**PROBLEM DETAILS:**
Please return all lines of the data below containing the string "agent".

[[ RECORDS, beginning ]]

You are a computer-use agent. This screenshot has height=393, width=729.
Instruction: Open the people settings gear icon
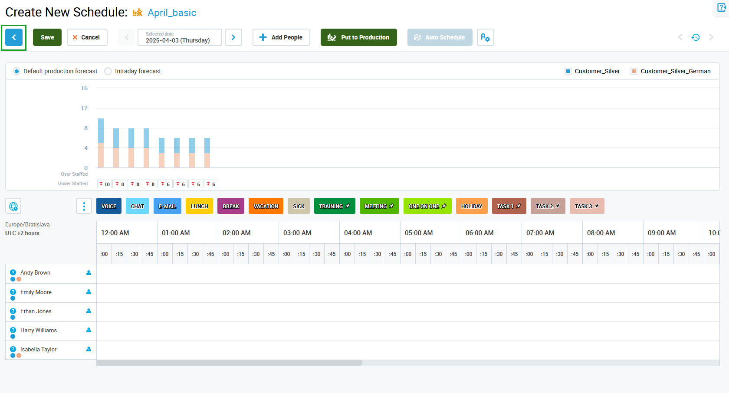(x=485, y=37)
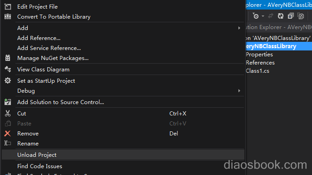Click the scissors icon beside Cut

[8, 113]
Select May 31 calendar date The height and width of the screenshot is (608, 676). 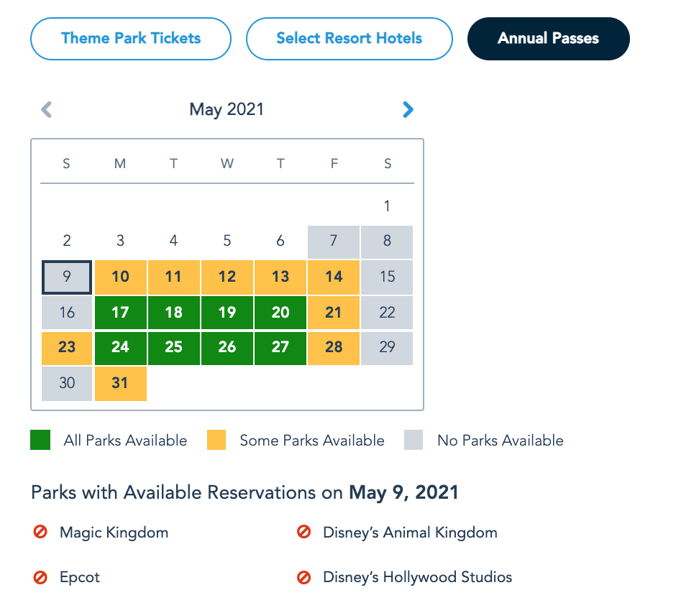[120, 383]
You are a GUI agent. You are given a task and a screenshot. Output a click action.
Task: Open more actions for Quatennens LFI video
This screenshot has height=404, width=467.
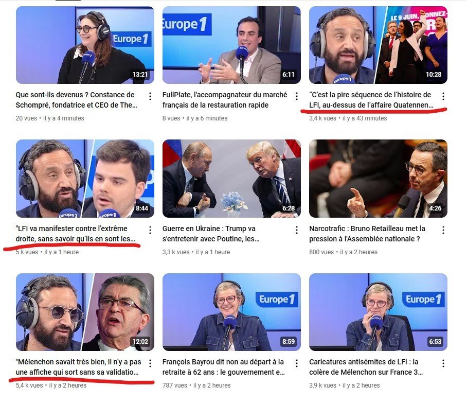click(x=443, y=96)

[[ RECORDS, end ]]
[[ RECORDS, beginning ]]

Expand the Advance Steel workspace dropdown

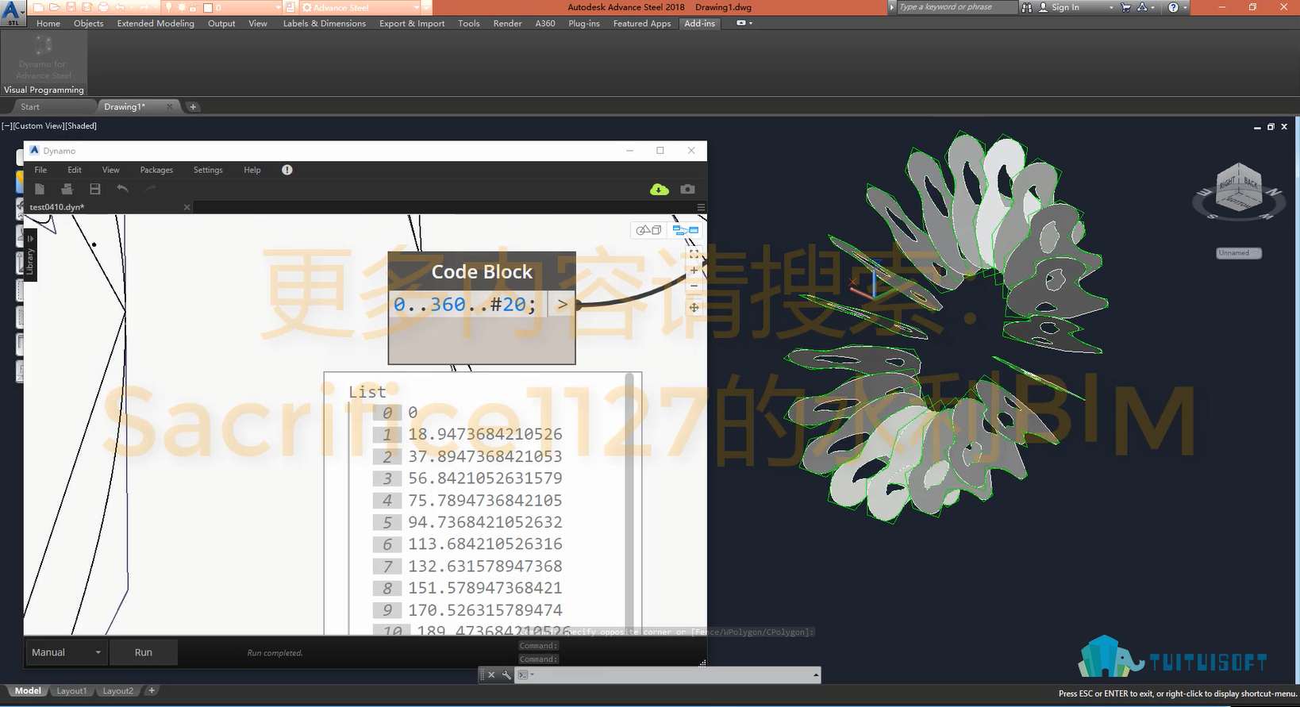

[[ RECORDS, end ]]

**RESPONSE AREA:**
You are a computer-use agent. This screenshot has height=393, width=729.
You are a GUI agent. You are given a task and a screenshot. Output a click action.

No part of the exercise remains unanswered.